We are not surprised to hear a gospel minister urge us to turn from the ministry of hypocrites. But what made his exhortation so prejudicial to the cause of revival was his application of this rule to a large number of ministers who were sound in doctrine and gave every appearance of being godly men except for their lack of enthusiasm for the awakening. In fact, many of them might have been brought around in time, but treating them as enemies of God strengthened their resolve to have nothing to do with Tennent and those who thought like him.

The result of Tennent's intemperate zeal leaped across the bounds of individual lives to split the Presbyterian denomination into two churches, a wound that was not healed for seventeen years (1741-58). Yet the revival was real, and Tennent was a man greatly used of God.

▶ Data extract:
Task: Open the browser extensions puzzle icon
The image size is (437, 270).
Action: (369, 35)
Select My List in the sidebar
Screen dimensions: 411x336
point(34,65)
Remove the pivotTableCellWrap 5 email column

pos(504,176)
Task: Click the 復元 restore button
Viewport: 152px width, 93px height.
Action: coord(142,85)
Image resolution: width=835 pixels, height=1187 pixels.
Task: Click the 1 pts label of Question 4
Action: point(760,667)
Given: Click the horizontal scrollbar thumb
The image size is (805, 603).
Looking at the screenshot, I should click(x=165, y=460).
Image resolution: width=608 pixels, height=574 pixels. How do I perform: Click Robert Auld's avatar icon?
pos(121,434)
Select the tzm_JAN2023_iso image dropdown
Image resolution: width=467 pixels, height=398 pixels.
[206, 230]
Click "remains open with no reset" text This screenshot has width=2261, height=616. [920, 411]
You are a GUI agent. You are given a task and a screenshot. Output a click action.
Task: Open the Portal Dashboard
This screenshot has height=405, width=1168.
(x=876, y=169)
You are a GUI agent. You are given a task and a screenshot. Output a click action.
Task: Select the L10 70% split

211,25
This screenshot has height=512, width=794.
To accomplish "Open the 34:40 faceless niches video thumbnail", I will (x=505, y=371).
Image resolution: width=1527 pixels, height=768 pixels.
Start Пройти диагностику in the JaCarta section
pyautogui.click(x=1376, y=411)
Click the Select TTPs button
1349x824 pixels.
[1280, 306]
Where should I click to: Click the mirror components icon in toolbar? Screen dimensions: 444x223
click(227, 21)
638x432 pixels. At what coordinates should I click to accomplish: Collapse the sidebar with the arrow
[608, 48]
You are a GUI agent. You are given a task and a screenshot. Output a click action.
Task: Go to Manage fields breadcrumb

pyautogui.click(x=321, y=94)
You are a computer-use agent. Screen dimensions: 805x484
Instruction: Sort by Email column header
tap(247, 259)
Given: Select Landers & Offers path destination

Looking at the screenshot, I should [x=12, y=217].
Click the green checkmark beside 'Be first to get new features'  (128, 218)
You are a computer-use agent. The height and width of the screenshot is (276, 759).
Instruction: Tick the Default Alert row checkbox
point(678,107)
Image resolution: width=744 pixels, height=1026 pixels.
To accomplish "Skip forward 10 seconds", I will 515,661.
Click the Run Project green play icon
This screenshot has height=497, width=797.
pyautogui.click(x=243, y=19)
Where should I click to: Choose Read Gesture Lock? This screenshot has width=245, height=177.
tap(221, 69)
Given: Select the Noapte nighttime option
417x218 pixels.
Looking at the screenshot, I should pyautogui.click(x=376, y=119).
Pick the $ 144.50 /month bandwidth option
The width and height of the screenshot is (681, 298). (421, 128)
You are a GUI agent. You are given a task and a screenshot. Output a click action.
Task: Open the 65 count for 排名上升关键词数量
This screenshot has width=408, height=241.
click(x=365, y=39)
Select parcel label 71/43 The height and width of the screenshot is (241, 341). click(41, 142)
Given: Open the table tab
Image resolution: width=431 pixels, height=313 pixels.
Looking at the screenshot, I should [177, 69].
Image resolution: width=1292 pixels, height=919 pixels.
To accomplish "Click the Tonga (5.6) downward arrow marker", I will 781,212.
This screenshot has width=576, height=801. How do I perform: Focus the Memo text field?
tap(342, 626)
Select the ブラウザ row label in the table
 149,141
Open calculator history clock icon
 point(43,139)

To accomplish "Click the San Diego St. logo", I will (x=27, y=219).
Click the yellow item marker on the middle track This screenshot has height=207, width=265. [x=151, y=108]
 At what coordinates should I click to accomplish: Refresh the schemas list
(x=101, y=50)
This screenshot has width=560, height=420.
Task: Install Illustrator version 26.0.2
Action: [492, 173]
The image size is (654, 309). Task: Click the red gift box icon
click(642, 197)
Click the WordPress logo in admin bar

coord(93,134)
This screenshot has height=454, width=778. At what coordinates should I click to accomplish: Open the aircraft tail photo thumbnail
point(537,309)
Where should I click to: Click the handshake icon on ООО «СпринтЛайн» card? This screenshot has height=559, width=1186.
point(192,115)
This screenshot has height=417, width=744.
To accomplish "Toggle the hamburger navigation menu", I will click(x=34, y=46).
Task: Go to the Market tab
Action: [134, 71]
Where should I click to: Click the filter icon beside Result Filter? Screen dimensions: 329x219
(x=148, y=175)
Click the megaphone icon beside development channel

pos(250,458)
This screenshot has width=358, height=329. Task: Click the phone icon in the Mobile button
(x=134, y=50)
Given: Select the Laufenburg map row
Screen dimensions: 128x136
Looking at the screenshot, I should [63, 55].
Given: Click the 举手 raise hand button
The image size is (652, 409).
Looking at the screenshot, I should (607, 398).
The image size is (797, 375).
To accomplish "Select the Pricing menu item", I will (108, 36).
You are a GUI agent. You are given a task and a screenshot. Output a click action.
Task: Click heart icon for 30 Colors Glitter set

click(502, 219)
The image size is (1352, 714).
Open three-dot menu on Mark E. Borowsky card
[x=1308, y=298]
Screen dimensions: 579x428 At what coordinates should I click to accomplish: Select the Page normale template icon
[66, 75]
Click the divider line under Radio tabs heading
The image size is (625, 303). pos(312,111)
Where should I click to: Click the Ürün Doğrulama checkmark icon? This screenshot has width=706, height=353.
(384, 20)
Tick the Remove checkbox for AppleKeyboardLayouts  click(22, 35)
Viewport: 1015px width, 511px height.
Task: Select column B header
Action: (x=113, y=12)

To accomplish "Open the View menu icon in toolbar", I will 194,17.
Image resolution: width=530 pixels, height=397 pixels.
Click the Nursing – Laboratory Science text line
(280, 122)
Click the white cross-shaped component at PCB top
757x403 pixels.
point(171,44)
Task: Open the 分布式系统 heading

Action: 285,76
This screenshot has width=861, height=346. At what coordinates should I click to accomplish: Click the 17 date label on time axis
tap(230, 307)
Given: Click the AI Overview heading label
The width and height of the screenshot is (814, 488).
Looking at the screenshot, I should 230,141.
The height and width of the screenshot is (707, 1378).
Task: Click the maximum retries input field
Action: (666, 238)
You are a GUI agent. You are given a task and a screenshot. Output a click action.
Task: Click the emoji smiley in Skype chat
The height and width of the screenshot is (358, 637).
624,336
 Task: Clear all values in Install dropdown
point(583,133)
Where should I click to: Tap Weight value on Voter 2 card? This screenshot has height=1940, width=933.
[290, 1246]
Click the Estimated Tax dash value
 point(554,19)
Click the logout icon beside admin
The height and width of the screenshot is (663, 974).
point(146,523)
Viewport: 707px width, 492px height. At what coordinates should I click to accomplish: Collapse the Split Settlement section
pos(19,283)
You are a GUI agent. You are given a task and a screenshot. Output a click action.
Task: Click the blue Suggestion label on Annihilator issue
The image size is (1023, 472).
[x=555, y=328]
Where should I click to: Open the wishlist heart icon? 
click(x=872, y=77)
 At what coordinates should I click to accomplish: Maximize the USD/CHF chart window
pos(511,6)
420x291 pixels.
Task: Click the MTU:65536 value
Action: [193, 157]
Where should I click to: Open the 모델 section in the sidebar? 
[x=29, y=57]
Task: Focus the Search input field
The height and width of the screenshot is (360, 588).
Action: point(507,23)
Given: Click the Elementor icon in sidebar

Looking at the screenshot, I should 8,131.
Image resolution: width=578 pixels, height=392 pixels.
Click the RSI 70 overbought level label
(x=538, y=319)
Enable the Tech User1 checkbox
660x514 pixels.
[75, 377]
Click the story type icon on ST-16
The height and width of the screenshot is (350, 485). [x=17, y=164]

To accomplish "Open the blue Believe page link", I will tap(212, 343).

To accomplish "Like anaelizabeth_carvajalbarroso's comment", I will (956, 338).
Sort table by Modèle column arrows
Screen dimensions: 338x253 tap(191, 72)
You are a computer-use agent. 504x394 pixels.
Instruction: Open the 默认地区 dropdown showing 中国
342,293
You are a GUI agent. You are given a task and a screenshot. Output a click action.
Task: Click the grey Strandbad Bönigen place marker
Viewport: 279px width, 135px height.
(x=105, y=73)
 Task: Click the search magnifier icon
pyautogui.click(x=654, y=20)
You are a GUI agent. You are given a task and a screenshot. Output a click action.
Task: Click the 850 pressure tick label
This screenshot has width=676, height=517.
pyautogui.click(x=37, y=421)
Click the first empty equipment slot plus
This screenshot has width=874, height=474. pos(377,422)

▶ Activity:
Answer these from the passage on Tennent and the revival:
(a) Apart from sound doctrine and a godly appearance, what did the ministers Tennent treated as hypocrites lack?
(b) Which denomination split into two churches?
(c) For how many years did that split go unhealed?

▶ Answer:
(a) Enthusiasm for the awakening.
(b) The Presbyterian denomination.
(c) Seventeen years (1741-58).